Security Advisory 2021-02-02-1 - netifd and odhcp6c routing loop on IPv6 point to point links (CVE-2021-22161)
DESCRIPTION
In case a link prefix route points to a point-to-point link it can trigger a routing loop if the destination IPv6 address belongs to the prefix and is not a local IPv6 address. If such a packet is received and not directed to a local IPv6 address it will be routed back to the point-to-point link due to the link prefix route; the upstream ISP router will in its turn route the IPv6 packet back due to the assigned prefix route creating a “ping pong” effect.

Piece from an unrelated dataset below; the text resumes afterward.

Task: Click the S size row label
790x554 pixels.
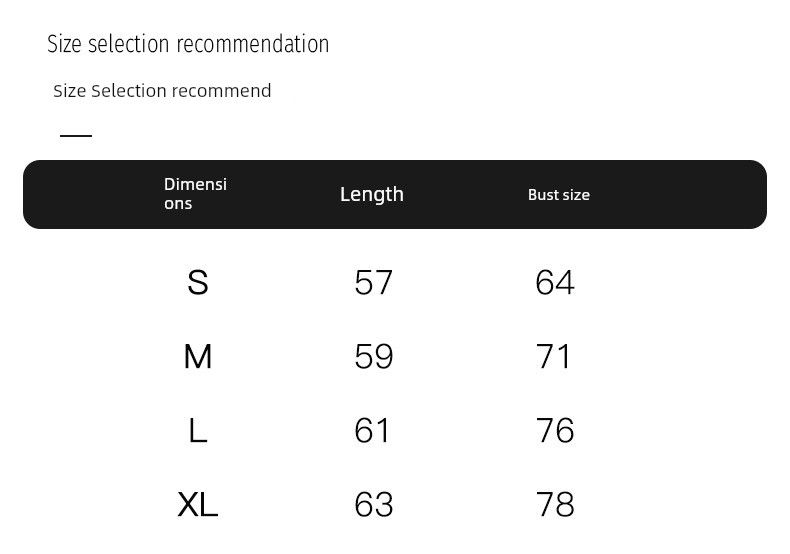Action: pyautogui.click(x=198, y=283)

The possible routing loop on point-to-point links (e.g PPP) can happen when router advertisements are received having at least one global unique IPv6 prefix for which the on-link flag is set. The WAN interface is assigned the global unique prefix (e.g. 2001:db8:1:0::/64) from which an IPv6 address is picked which will be installed on the wan interface (e.g. 2001:db8:1:0:5054:ff:feab:d87c/64).

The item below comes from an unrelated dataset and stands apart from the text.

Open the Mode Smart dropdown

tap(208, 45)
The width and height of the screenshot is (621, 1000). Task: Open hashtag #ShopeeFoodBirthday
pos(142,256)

As the on-link flag is set the prefix route 2001:db8:1::/64 will be present in the routing table which will route any packet with as destination 2001:db8:1::/64 to the WAN interface and will be routed back by the upstream router due to the WAN interface having been assigned the global unique prefix. Besides not installing the prefix route 2001:db8:1::/64 on point-to-point links adding an unreachable route is required to avoid the routing loop.
REQUIREMENTS
The WAN interface needs to be a point-to-point interface (e.g. PPP) and IPv6 router advertisement messages need to be received which contain at least one global unique IPv6 prefix for which the on-link flag is set.
MITIGATIONS
You need to update the affected netifd and odhcp6c packages you're using with the command below.

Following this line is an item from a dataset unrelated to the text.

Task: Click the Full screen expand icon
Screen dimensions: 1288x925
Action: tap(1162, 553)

opkg update; opkg upgrade netifd; sleep 5; opkg upgrade odhcp6c
Then verify, that you're running fixed version.
opkg list-installed netifd opkg list-installed odhcp6c
The above command should output following:
netifd - 2021-01-09-753c351b-1 - for stable OpenWrt 19.07 release netifd - 2021-01-09-c00c8335-1 - for master/snapshot odhcp6c - 2021-01-09-64e1b4e7-16 - for stable OpenWrt 19.07 release odhcp6c - 2021-01-09-53f07e90-16 - for master/snapshot
The fix is contained in the following and later versions:
- OpenWrt 19.07: 2021-01-17 (fixed by v19.07.6-4-g250dbb3a60f3 and v19.07.6-5-g9999c87d3a3c)
- OpenWrt master: 2021-01-09 (fixed by reboot-15532-ge857b097678d and reboot-15531-g430154135106)
AFFECTED VERSIONS
To our knowledge, OpenWrt version 19.07.0 to 19.07.6 are affected. The fixed packages will be integrated in the upcoming OpenWrt 19.07.7 release. Older versions of OpenWrt (e.g. OpenWrt 18.06, OpenWrt 15.05 and LEDE 17.01) are end of life and not supported any more.
CREDITS
This issue was identified by Xiang Li from Network and Information Security Lab at Tsinghua University and fixed by Hans Dedecker.